前回までの記事では、手残りキャッシュフローはどのように計算するのかをお伝えしていました。インカムについては税引き後のキャッシュフローで考えましょう、というお話でした。

今回お話しするのはキャピタル、つまり売却手残りです。最終的に売却して税金も払った後いくら残るのかがトータルの収支を大きく左右します。

保有期間中のキャッシュフローが多くても、売却時に値下がりしていたり納める税金が多額だったりすると、これまでのキャッシュフローを吐き出すことになります。最悪の場合は借入残高よりも大幅に値段が下がり、売るに売れないということもあり得ます。

都市部の利回り7-8%よりも地方の利回り9%がいい?

現在の不動産投資ブームで、多くの方がより高い利回りを求めて地方の収益不動産を購入している結果、地方の収益不動産の価格は数年前に比べて大幅に上がっています。

ある地方都市では5年前には15%程度だった利回りの相場が、今では9%位にまで下落しています。不動産の値段が上がると、収益性は変わらないので利回りは下がります。

それでも都市部の物件の利回り7-8%よりも、地方の利回り9%のほうがいい!と思っている方は「経費率の違い」や「売却しやすさの違い」を見落としていないでしょうか?

地方では家賃が安いにも関わらず、都市部とほぼ同じ額の修繕費がかかります。さらに一度空室となると都市部より次の入居者が決まりづらく、新規入居者の広告費も多くなる傾向にあります。

たとえば家賃3万円の物件と、都市部の家賃8万円の地方物件(部屋の広さは同じ)で比べます。

【地方】原状回復工事費10万円+広告費3カ月分9万円=19万円÷家賃3万円=約6.3カ月分

【都市部】原状回復工事費10万円+広告費2カ月分16万円=26万円÷家賃8万円=約3.3カ月分

これだけでも家賃に対する経費率は2倍近い差となります。

また、売却する際に買い手が多いのも都市部の物件です。地方の物件ですと購入を検討できるのが地元の資産家など数が限られることが多いのに対して、都市部の物件では海外の投資家までもが購入を検討します。

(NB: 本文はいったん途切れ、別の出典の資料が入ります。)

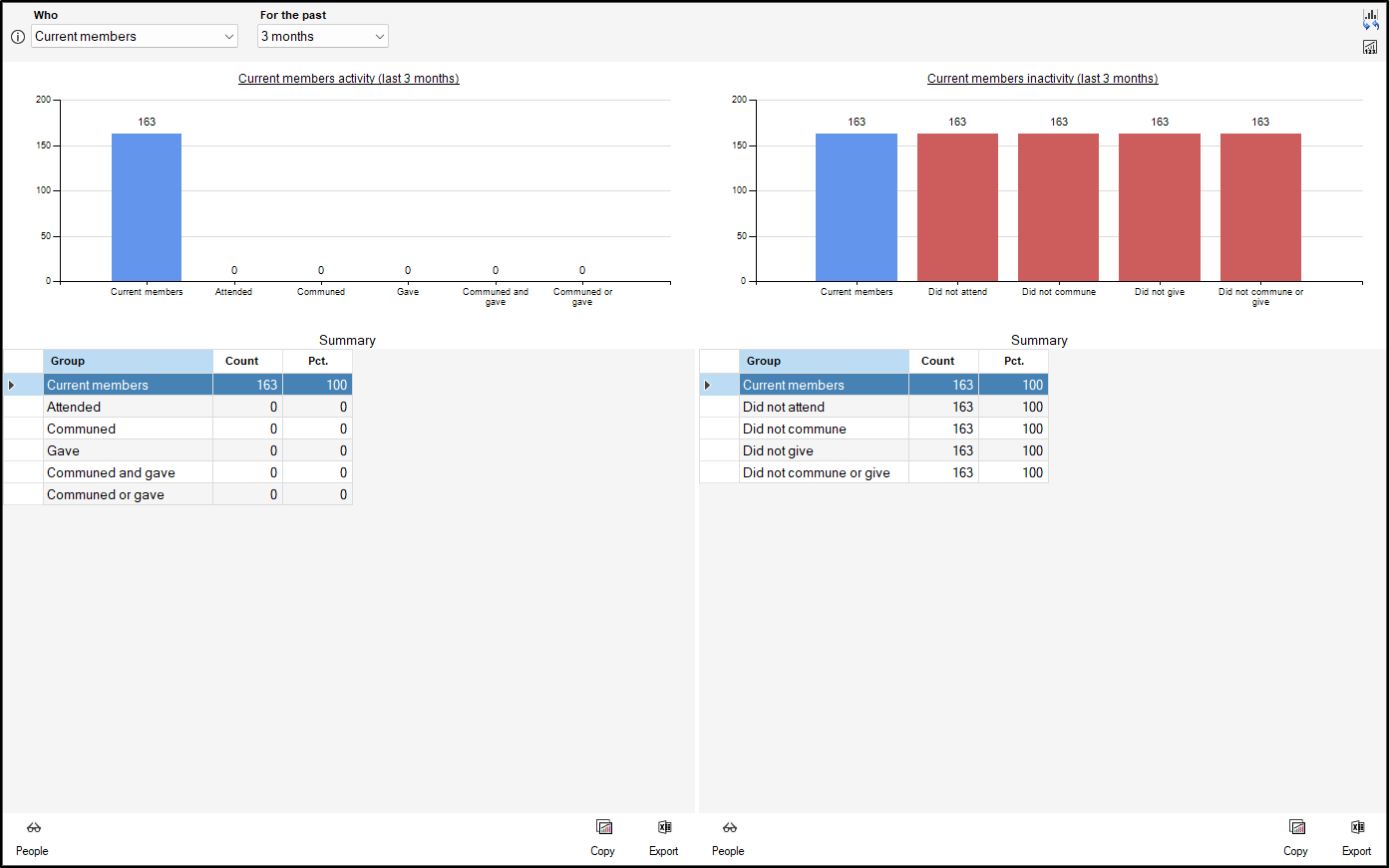Click the Current members activity chart title link
Viewport: 1389px width, 868px height.
[348, 79]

つまり、都市部の物件の方が圧倒的に売却しやすいのです。

これらを考えると、一概に利回りが高い地方物件の方が良いということではないとお分かりいただけるかと思います。

売ろうとしても売れない地方物件の罠

収益不動産は購入時にある程度の自己資金を入れないと、いずれキャッシュフローより納める税金が増えてしまうデットクロスが必ず起こります。

これは、地方の物件であっても、都市部の物件であっても同じです。

そのため、デットクロスが来る前に売却をしたいのですが、地方の物件では売りたいのに売れないという状況がしばしば起こり得ます。

1つ目の理由としては、先ほど説明した「売却のしにくさ」です。そもそも地方の物件は都市部の物件に比べて購入を検討する人が少なく、また物件の価格が高ければ高いほどその傾向は顕著です。